Das FG hat ferner bindend festgestellt, dass die Zuschläge für tatsächlich geleistete Nachtarbeit gezahlt worden sind. Es ist dabei zu Recht davon ausgegangen, dass die lediglich pauschal gezahlten Zuschläge vereinbarungsgemäß als Abschlagszahlungen geleistet wurden.

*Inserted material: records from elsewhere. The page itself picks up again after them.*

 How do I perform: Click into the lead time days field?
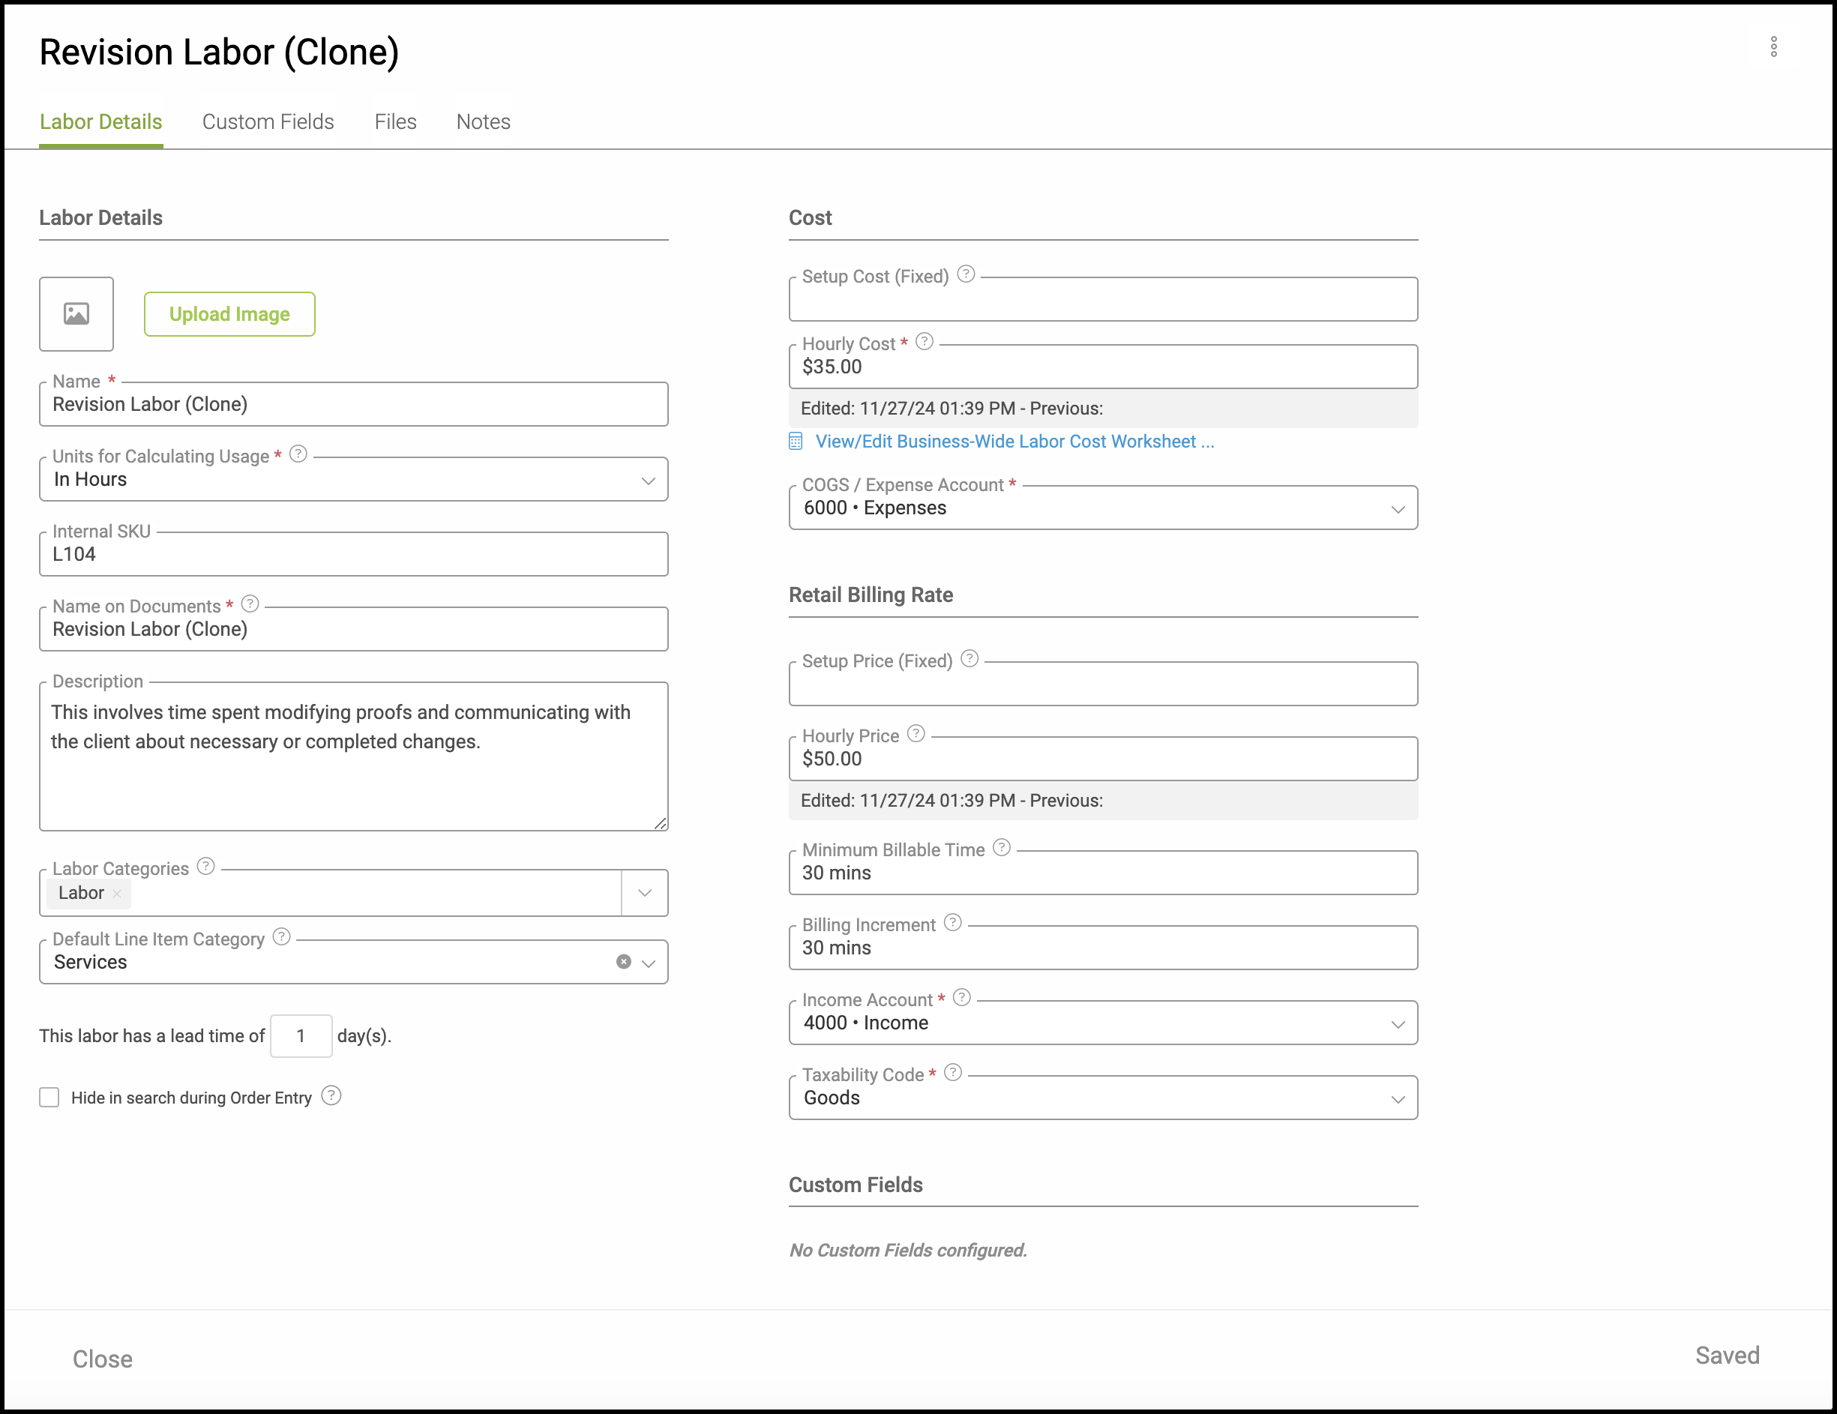coord(301,1035)

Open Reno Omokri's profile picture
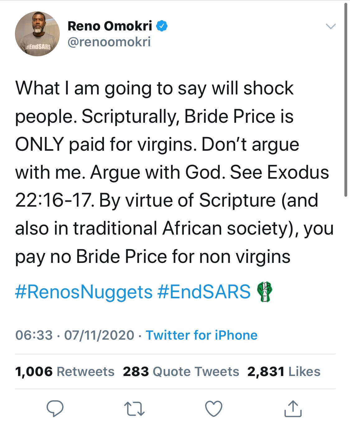pyautogui.click(x=37, y=34)
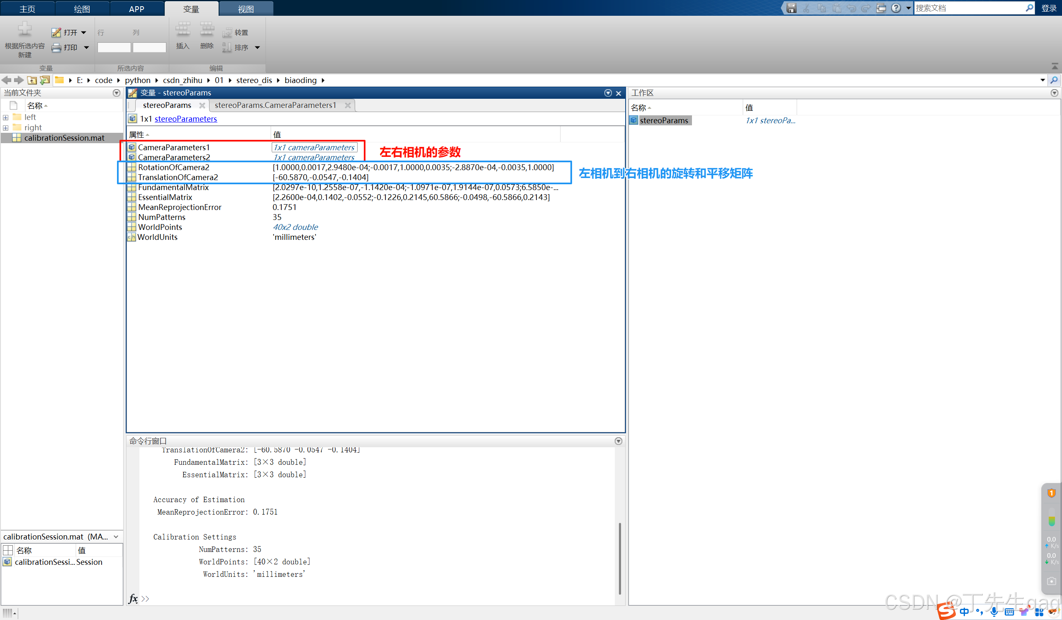Go up one folder level icon
The height and width of the screenshot is (620, 1062).
click(32, 80)
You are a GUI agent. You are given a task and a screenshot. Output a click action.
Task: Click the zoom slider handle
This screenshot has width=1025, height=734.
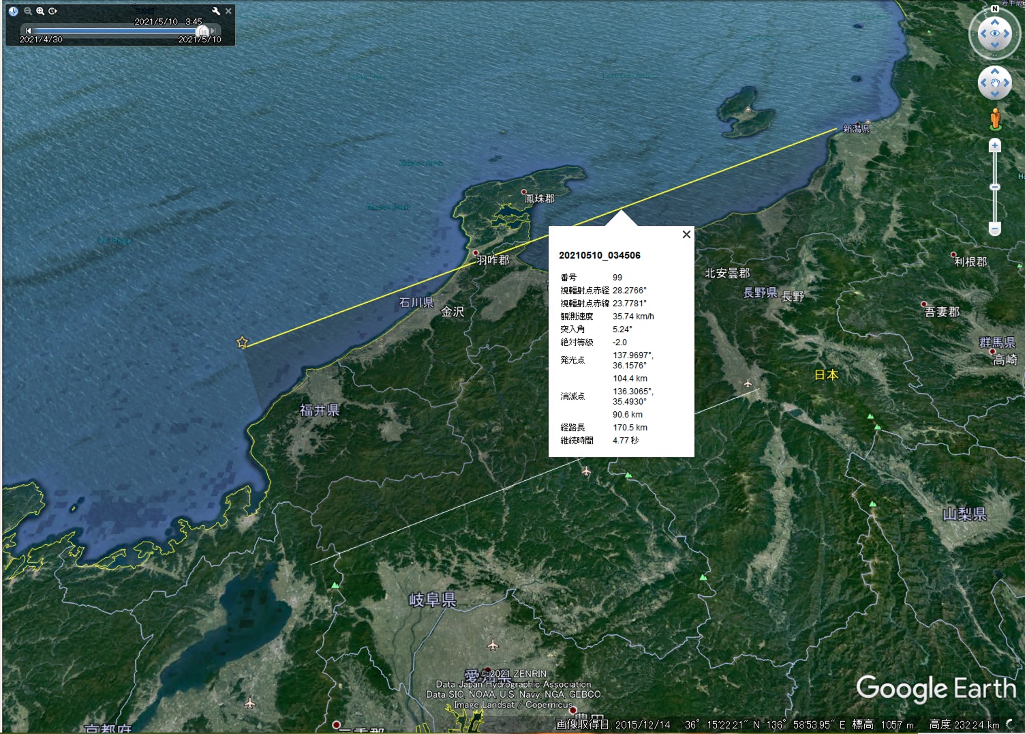point(995,187)
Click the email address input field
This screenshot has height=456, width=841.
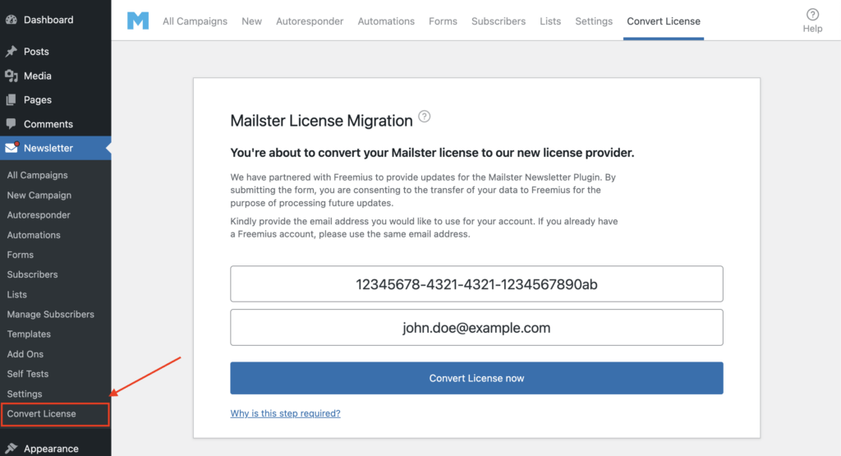476,328
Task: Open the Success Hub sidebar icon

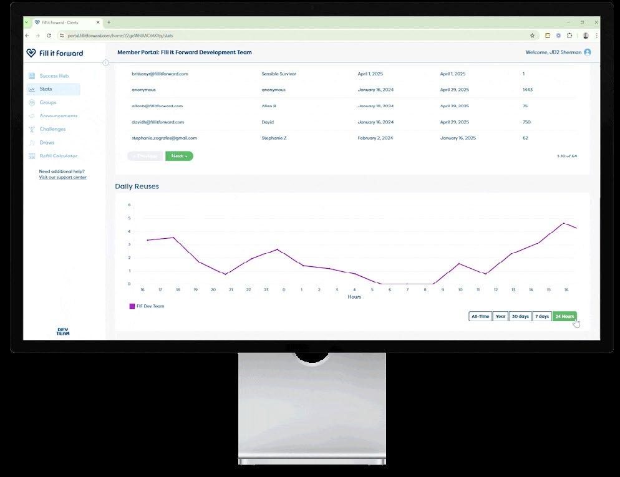Action: pyautogui.click(x=32, y=76)
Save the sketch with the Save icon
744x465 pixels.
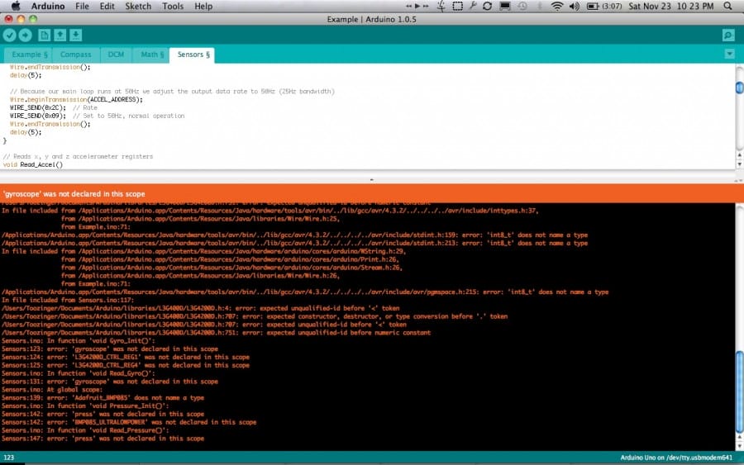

Die Klägerin hat zwar keine Einzelabrechnung bis zum jährlichen Abschluss des Lohnkontos vorgenommen, obwohl eine solche Abrechnung grundsätzlich unverzichtbar ist (BFH-Entscheidungen in BFHE 169, 515, BStBl II 1993, 314; in BFHE 210, 113, BStBl II 2005, 725; vom 18. Mai 2005 IX B 178/04, BFH/NV 2005, 1553; vom 18. November 2003 VI B 123/03, BFH/NV 2004, 335). Unter den besonderen Umständen des Streitfalles bedurfte es jedoch der grundsätzlich zu fordernden Aufzeichnung über tatsächlich erbrachte Arbeitsstunden zur Nachtzeit und einer jährlichen Abrechnung gemäß § 41b Abs. 1 Satz 1 EStG nicht. Denn zum einen waren die Arbeitsleistungen fast ausschließlich zur Nachtzeit (§ 3b Abs. 2 Satz 2 EStG) zu erbringen, was die Anforderungen an die Nachweispflicht mindert (BFH-Urteil vom 24. November 1989 VI R 92/88, BFHE 159, 157, BStBl II 1990, 315). Zum anderen waren die Zuschläge nach den Feststellungen des FG vereinbarungsgemäß so bemessen, dass sie auch unter Einbeziehung von Urlaub und sonstigen Fehlzeiten --aufs Jahr bezogen-- die Voraussetzungen der Steuerfreiheit erfüllten. Lediglich außergewöhnliche, längere Fehlzeiten konnten dazu führen, dass die Zuschläge nicht in vollem Umfang "für" die Nachtarbeit gezahlt wurden; in derartigen Fällen kann auch weiterhin eine Abrechnung spätestens zum Abschluss des Lohnkontos erforderlich sein. Im Streitfall hat die Klägerin jedoch nachgewiesen, dass die von den beiden Arbeitnehmern tatsächlich geleisteten Nachtarbeitsstunden den Gesamtbetrag der Zuschläge in den Streitjahren jeweils rechtfertigten.